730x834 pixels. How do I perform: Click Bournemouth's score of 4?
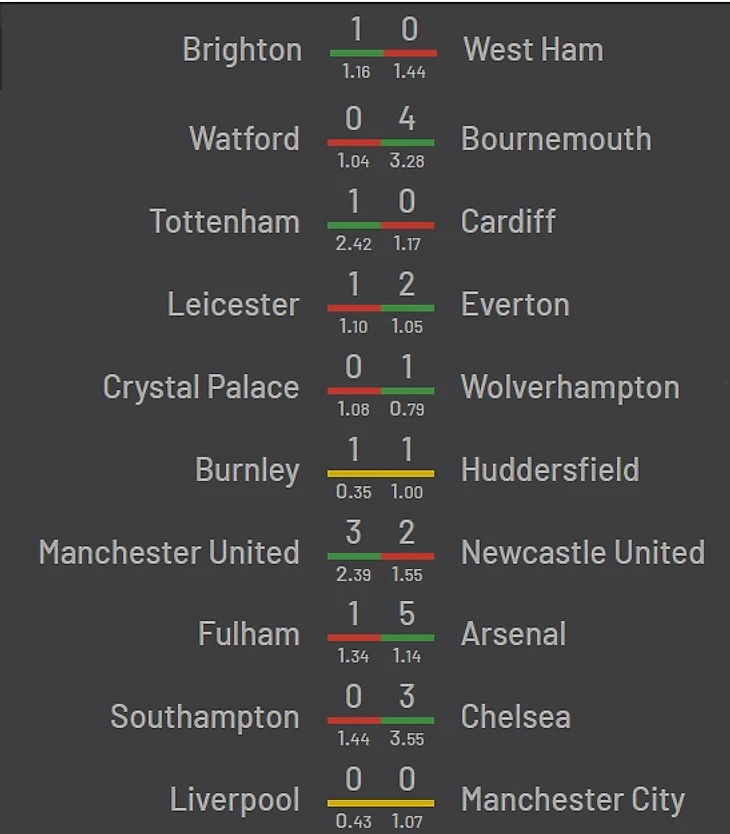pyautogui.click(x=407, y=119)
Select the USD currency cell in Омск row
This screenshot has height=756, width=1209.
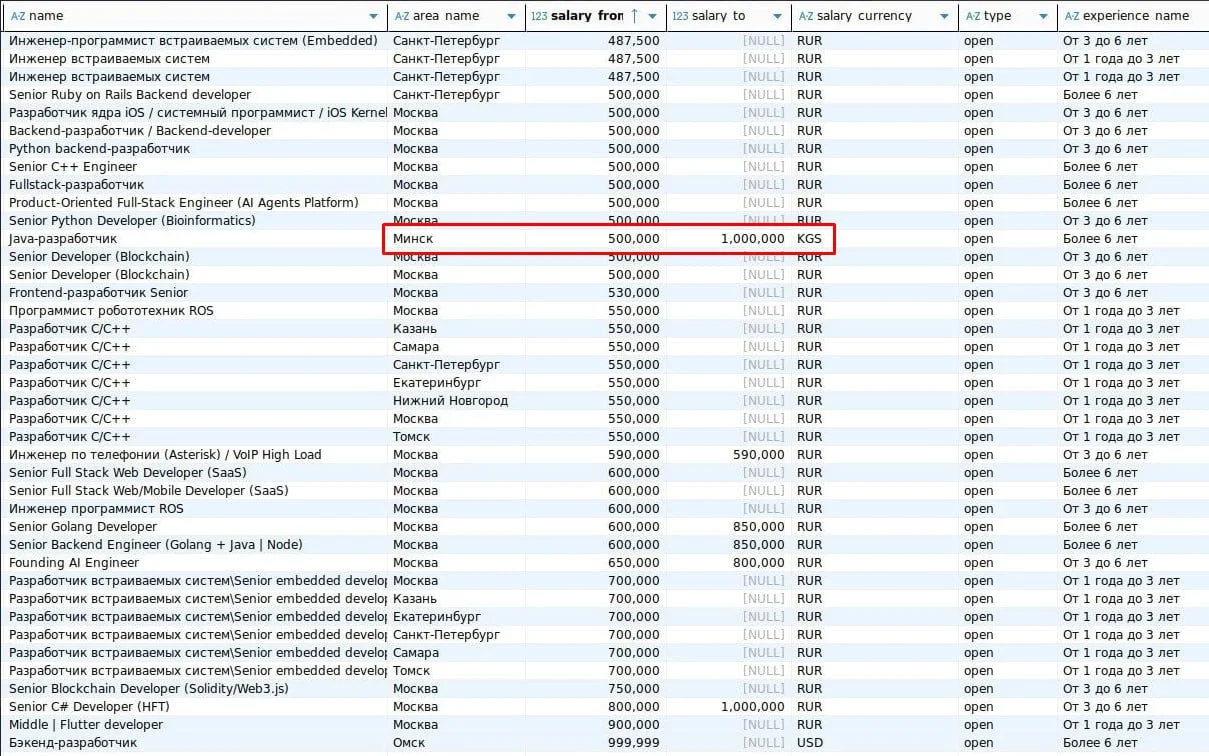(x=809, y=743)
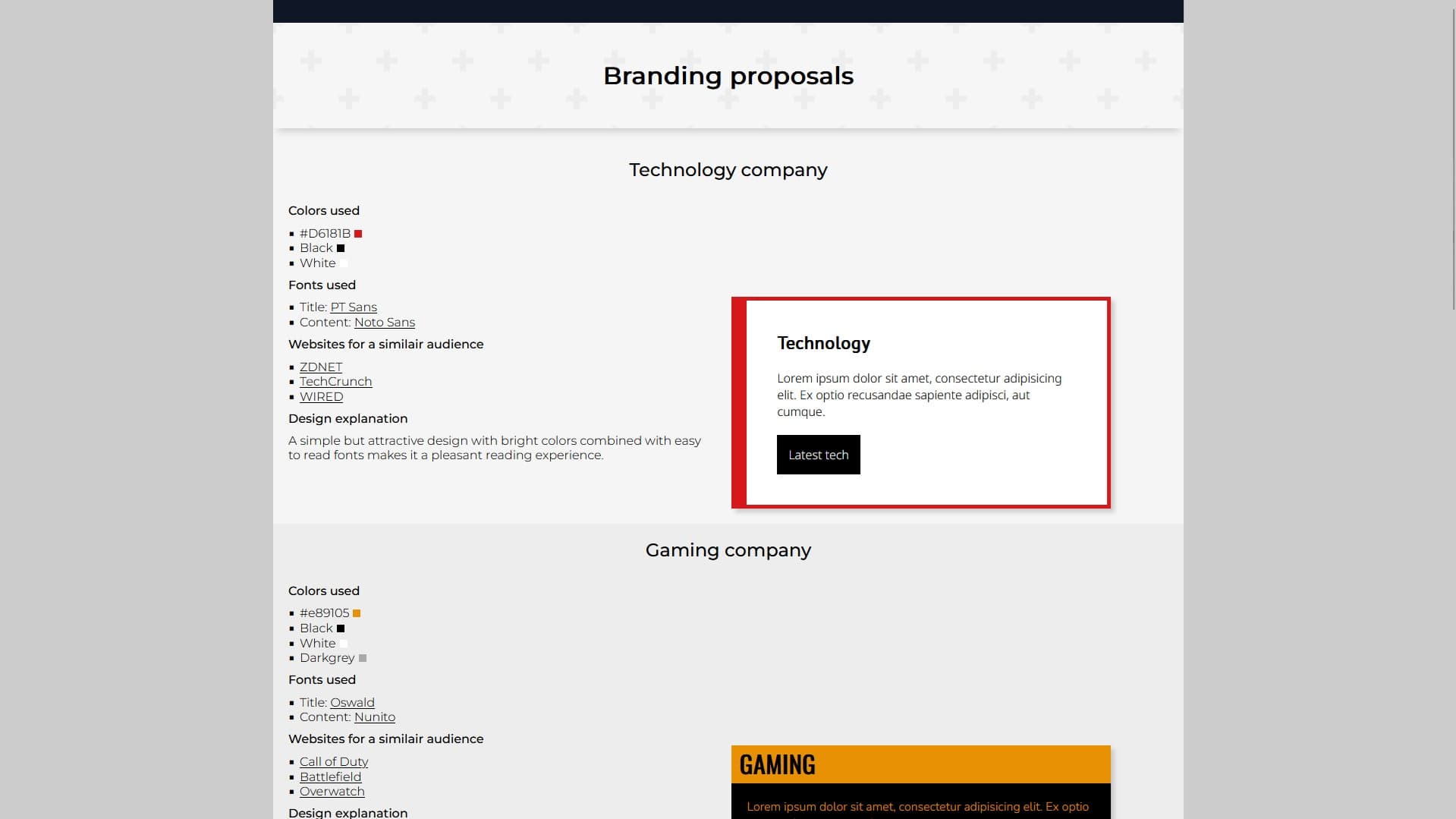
***
● How to complete this task: Copy everything in the records above except the pictures, exactly as written.

● Exercise output:
730x834 pixels. How do I perform: Click Bournemouth's score of 4?
pyautogui.click(x=407, y=119)
Select the USD currency cell in Омск row
This screenshot has height=756, width=1209.
(x=809, y=743)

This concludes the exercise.